**EXERCISE MATERIAL**
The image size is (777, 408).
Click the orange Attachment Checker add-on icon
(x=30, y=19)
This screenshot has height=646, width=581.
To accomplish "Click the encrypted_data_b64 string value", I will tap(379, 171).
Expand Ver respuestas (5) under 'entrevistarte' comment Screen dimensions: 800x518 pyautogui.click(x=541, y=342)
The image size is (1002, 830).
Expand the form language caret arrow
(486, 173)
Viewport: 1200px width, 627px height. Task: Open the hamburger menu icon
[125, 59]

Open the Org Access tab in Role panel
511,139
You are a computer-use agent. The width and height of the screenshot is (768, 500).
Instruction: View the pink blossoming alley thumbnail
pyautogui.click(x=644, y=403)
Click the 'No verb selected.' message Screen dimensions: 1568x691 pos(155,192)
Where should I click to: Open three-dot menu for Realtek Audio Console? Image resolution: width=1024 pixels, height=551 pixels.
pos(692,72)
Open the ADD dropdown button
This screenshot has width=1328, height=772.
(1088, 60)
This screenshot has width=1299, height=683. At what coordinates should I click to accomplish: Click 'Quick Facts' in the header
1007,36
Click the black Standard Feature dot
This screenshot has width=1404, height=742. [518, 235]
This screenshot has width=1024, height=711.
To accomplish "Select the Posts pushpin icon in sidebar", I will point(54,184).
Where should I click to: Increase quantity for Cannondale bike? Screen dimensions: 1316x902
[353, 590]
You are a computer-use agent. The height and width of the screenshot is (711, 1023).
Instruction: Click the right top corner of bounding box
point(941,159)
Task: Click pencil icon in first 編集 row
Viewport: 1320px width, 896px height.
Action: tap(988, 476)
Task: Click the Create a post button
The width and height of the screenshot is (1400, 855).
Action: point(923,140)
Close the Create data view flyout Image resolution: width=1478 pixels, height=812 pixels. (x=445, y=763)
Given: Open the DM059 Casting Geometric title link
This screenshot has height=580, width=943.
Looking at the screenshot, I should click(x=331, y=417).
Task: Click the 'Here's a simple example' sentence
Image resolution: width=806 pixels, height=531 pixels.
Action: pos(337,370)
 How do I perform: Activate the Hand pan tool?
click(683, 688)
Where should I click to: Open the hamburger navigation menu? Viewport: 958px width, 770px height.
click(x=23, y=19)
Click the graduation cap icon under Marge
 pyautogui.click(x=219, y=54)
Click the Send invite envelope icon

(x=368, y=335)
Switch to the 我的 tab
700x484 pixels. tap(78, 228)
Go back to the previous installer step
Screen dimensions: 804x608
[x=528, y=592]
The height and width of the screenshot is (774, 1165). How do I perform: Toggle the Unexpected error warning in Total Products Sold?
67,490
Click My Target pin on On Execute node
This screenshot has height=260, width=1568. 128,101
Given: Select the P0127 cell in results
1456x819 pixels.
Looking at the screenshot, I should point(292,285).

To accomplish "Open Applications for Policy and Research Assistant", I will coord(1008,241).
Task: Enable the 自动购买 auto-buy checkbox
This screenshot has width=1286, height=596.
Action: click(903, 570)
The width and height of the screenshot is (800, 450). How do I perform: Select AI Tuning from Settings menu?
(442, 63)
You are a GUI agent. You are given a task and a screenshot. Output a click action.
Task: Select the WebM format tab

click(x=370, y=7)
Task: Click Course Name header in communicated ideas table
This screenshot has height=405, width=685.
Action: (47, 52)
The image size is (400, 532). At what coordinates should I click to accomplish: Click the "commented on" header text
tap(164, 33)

**WHAT THE EXERCISE ASKS**
Copy over exactly the lines above from the one with "Task: Select the WebM format tab" to the last, both included, and no others.

**FINISHED TASK**
Task: Select the WebM format tab

click(x=370, y=7)
Task: Click Course Name header in communicated ideas table
This screenshot has height=405, width=685.
Action: (47, 52)
The image size is (400, 532). At what coordinates should I click to accomplish: Click the "commented on" header text
tap(164, 33)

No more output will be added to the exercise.